We stood on the rented patio
While the party went on inside.
You knew the groom from college.
I was a friend of the bride.

We hugged the brownstone wall behind us
To keep our dress clothes dry
And watched the sudden summer storm
Floodlit against the sky.

The rain was like a waterfall
Of brilliant beaded light,
Cool and silent as the stars
The storm hid from the night.

To my surprise, you took my arm —
A gesture you didn’t explain —
And we spoke in whispers, as if we two
Might imitate the rain.

Then suddenly the storm receded
As swiftly as it came.
The doors behind us opened up.
The hostess called your name.

I watched you merge into the group,
Aloof and yet polite.
We didn’t speak another word
Except to say goodnight.

Why does that evening’s memory
Return with this night’s storm —
A party twenty years ago,
Its disappointments warm?

There are so many might have beens,
What ifs that won’t stay buried,
Other cities, other jobs,
Strangers we might have married.

And memory insists on pining
For places it never went,
As if life would be happier
Just by being different.

Dana Gioia
Interrogations at Noon (2001)

Commentary: My friend Melody told me that this was the poem that made her fall in love with poetry.
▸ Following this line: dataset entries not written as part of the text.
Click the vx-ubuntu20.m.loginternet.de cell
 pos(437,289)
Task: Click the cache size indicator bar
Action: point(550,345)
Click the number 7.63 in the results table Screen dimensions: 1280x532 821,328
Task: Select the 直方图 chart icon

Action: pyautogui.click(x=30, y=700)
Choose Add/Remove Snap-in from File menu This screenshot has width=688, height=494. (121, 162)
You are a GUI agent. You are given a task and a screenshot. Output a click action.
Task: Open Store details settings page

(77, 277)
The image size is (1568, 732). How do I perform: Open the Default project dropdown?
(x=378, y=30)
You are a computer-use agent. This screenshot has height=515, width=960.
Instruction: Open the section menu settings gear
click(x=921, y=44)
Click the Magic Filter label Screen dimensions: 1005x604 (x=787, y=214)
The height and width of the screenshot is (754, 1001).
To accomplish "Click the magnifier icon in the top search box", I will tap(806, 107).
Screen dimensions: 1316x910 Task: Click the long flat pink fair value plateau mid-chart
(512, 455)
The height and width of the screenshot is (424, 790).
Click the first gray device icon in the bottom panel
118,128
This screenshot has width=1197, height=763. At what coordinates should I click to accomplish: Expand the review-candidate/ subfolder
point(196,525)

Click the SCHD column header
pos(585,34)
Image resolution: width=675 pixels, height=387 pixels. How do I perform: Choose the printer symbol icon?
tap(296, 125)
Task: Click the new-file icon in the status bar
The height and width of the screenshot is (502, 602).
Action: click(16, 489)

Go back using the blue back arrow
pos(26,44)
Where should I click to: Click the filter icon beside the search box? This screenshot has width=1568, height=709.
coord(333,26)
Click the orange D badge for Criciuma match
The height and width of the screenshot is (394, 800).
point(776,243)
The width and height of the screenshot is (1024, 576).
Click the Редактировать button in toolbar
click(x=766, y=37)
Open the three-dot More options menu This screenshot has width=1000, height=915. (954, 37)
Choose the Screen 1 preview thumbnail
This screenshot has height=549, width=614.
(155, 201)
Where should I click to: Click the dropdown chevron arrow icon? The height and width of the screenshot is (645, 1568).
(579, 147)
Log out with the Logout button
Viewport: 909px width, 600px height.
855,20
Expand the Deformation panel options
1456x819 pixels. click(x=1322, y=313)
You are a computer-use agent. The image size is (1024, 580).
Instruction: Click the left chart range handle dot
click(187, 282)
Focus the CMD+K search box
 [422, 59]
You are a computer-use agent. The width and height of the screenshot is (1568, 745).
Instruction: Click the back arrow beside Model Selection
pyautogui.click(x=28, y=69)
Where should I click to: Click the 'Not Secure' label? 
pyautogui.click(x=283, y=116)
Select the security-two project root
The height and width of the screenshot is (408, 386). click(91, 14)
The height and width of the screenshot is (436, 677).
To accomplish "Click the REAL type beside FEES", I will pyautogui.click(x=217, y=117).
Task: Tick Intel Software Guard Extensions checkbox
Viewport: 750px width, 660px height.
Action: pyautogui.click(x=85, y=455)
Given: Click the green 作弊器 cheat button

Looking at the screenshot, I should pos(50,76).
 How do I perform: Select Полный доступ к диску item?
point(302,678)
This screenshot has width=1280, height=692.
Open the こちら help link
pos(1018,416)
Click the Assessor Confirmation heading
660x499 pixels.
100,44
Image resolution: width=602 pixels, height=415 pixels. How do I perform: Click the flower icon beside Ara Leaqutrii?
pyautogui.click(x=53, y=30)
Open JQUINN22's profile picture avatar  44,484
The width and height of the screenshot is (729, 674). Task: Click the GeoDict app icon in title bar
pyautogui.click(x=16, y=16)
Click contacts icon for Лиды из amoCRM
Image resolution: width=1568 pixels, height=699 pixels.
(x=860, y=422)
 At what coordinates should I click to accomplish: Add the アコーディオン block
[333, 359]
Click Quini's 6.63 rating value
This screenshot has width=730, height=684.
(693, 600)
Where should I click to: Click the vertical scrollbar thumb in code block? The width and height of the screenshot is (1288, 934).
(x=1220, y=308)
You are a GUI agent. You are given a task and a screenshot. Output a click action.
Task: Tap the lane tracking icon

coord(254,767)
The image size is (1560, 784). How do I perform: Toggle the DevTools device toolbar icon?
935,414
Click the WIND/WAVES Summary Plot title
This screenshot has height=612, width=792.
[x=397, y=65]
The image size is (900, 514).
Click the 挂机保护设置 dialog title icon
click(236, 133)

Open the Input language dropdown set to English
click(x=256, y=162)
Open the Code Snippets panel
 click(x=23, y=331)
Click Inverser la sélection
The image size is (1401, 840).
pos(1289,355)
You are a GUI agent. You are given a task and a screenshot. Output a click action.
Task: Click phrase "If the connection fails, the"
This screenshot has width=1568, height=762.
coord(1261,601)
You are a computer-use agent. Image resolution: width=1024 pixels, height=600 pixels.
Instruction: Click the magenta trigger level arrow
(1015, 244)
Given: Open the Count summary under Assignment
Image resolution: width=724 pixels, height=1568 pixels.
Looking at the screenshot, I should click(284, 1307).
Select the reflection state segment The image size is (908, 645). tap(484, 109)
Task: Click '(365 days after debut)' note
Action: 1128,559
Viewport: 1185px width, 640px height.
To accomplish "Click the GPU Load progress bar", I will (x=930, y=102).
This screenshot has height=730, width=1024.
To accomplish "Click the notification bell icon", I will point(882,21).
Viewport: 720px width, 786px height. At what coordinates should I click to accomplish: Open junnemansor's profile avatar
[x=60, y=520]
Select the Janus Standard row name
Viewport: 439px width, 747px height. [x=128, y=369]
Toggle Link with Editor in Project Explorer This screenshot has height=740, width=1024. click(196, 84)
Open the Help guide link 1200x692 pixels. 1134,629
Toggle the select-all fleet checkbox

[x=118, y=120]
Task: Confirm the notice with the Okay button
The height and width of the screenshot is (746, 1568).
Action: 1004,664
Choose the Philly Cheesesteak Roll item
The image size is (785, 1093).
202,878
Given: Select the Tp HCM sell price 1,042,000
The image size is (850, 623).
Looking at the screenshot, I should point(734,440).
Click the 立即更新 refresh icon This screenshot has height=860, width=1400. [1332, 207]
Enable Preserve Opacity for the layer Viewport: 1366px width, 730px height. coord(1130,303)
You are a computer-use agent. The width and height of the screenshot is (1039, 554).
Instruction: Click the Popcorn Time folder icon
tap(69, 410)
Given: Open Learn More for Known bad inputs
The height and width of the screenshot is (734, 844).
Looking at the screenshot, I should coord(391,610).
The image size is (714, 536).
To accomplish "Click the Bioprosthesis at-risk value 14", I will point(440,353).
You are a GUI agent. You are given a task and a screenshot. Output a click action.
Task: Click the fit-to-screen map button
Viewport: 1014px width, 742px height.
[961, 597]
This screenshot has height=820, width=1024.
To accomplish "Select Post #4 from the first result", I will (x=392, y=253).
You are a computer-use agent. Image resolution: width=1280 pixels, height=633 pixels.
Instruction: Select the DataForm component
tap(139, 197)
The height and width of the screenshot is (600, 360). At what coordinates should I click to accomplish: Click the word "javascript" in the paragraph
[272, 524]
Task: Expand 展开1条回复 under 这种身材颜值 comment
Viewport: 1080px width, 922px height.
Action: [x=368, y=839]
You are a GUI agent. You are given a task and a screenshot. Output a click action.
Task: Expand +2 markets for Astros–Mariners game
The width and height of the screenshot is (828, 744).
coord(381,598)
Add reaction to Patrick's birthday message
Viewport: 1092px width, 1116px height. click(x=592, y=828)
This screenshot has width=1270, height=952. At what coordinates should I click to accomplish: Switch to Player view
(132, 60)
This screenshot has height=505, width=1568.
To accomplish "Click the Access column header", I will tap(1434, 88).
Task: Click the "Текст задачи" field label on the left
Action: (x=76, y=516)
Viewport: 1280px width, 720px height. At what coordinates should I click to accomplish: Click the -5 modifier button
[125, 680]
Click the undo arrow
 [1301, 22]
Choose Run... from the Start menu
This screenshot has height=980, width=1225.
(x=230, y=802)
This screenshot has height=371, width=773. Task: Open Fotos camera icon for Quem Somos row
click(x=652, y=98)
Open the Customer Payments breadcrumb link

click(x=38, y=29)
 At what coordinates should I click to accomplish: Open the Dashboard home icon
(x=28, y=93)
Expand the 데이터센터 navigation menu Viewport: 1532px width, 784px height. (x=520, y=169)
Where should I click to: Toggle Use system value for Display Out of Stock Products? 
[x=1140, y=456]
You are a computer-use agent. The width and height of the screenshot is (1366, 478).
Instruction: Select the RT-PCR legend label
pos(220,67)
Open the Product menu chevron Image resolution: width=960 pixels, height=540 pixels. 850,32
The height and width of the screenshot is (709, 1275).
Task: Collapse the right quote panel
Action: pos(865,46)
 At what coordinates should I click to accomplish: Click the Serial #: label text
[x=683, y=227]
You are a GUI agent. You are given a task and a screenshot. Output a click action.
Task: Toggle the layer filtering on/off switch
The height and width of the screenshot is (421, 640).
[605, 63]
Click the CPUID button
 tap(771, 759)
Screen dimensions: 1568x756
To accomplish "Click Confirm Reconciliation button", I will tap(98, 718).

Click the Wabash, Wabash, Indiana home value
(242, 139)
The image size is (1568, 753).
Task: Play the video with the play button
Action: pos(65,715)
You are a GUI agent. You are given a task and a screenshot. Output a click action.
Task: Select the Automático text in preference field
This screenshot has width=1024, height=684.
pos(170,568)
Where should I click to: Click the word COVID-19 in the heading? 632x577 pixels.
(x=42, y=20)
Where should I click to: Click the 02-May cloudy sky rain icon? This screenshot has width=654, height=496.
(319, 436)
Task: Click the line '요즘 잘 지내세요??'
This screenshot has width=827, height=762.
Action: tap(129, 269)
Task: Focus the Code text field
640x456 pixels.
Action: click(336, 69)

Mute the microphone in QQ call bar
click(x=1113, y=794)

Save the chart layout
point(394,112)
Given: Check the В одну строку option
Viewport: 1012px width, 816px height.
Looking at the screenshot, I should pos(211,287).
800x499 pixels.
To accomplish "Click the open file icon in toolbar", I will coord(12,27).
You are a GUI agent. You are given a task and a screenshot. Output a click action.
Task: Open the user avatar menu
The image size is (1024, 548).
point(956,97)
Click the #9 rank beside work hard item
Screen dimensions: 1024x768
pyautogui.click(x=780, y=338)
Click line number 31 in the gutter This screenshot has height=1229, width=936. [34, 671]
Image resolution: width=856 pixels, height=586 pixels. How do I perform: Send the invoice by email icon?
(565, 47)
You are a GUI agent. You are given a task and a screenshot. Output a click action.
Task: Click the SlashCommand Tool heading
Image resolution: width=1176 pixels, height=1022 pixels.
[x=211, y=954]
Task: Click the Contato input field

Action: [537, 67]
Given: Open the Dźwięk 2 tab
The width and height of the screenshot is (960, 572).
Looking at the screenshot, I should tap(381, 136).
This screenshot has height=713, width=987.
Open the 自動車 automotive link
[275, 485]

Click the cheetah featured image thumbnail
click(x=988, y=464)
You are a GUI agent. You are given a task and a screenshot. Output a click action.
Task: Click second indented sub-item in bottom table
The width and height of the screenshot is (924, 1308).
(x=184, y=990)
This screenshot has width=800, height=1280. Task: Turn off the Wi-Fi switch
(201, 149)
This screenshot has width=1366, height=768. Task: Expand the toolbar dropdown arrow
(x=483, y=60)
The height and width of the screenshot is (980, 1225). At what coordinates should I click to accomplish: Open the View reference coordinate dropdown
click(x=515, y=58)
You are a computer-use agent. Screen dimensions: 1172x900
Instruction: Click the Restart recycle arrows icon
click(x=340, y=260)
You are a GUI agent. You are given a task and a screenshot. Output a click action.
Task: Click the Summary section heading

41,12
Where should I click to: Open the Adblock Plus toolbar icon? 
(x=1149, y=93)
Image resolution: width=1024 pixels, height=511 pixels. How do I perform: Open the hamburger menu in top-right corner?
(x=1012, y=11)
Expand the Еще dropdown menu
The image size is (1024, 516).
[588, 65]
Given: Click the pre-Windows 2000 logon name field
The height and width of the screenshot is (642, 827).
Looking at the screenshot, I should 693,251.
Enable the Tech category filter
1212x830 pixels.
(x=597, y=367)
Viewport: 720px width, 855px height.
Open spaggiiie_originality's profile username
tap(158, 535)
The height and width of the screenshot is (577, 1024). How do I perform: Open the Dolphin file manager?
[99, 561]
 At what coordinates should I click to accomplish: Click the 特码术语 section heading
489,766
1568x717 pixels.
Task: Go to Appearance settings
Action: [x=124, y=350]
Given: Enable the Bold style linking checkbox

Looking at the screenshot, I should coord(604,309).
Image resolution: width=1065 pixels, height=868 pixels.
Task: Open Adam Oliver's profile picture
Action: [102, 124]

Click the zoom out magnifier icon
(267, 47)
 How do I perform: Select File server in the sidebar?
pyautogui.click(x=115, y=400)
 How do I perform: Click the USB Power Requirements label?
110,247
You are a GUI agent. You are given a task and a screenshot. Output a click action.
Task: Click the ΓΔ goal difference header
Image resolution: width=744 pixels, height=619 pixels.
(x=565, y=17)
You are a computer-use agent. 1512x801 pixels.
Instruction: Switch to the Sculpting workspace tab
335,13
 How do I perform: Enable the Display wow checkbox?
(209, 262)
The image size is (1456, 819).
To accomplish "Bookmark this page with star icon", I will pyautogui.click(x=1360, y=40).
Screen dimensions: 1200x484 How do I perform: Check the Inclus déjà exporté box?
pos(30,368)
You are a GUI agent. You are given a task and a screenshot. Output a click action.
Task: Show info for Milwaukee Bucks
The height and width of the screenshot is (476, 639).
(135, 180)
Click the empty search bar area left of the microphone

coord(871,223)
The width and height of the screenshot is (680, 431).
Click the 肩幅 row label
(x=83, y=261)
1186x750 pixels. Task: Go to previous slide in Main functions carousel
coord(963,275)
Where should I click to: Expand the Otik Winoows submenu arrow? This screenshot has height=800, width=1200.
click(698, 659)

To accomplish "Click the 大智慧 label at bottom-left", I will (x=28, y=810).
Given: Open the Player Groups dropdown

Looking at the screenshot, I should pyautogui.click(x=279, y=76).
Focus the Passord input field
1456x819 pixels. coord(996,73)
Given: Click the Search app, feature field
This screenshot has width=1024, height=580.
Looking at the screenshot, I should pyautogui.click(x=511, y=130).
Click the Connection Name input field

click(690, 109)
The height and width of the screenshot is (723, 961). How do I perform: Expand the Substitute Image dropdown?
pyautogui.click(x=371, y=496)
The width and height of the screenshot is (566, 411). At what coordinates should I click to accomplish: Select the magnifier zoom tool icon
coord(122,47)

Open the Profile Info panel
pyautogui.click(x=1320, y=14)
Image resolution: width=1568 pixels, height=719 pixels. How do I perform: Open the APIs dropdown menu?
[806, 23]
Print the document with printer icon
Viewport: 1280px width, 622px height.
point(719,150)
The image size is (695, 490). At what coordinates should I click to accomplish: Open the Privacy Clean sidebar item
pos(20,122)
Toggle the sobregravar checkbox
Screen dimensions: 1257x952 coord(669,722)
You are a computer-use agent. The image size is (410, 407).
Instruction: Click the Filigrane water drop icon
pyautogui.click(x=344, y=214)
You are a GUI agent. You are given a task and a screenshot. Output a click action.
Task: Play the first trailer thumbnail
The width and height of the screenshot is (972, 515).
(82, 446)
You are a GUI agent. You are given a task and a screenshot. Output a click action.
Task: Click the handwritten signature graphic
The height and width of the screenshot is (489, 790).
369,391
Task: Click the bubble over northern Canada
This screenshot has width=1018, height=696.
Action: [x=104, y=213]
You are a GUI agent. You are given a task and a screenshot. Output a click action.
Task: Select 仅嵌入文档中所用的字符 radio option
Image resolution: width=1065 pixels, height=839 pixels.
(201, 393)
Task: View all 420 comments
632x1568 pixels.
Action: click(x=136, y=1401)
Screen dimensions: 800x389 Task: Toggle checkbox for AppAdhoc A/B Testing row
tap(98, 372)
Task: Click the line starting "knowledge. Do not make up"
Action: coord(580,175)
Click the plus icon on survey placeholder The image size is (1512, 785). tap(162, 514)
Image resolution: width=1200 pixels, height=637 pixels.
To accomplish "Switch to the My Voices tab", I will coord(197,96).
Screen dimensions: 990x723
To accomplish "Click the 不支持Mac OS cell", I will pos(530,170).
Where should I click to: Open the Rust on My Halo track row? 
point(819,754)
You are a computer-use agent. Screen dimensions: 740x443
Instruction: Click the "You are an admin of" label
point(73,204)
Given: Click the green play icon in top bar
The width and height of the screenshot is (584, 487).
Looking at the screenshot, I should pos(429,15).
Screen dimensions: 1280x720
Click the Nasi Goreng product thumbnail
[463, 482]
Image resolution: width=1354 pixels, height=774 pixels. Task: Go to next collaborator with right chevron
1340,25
Melody knows why. As for me, when she told me that it was a Dana Gioia poem that made her fall, I was delighted because I remembered meeting him once in California.

He came to give a poetry reading at UC Davis. He recites all of his poems from memory. His performance is beautiful to behold. He recited one of Shakespeare’s love sonnets, too, to my friend Jen Hoofard, which delighted her. But the poem I remember best from that reading was the one about his little boy who died and is buried under a redwood tree.

Later I went out to coffee with him and a few others at a little place called Mishka’s. I think it was Mishka’s. We talked about Washington, DC and Dante’s Florence in Italy, among other things.

When he said goodbye, he kissed me on the cheek, a good Italian arrivederci. Utterly charming. I seriously doubt he would remember this, given that he became the director of the NEA afterwards, and was consequently quite busy. But I remember it.

That’s what counts.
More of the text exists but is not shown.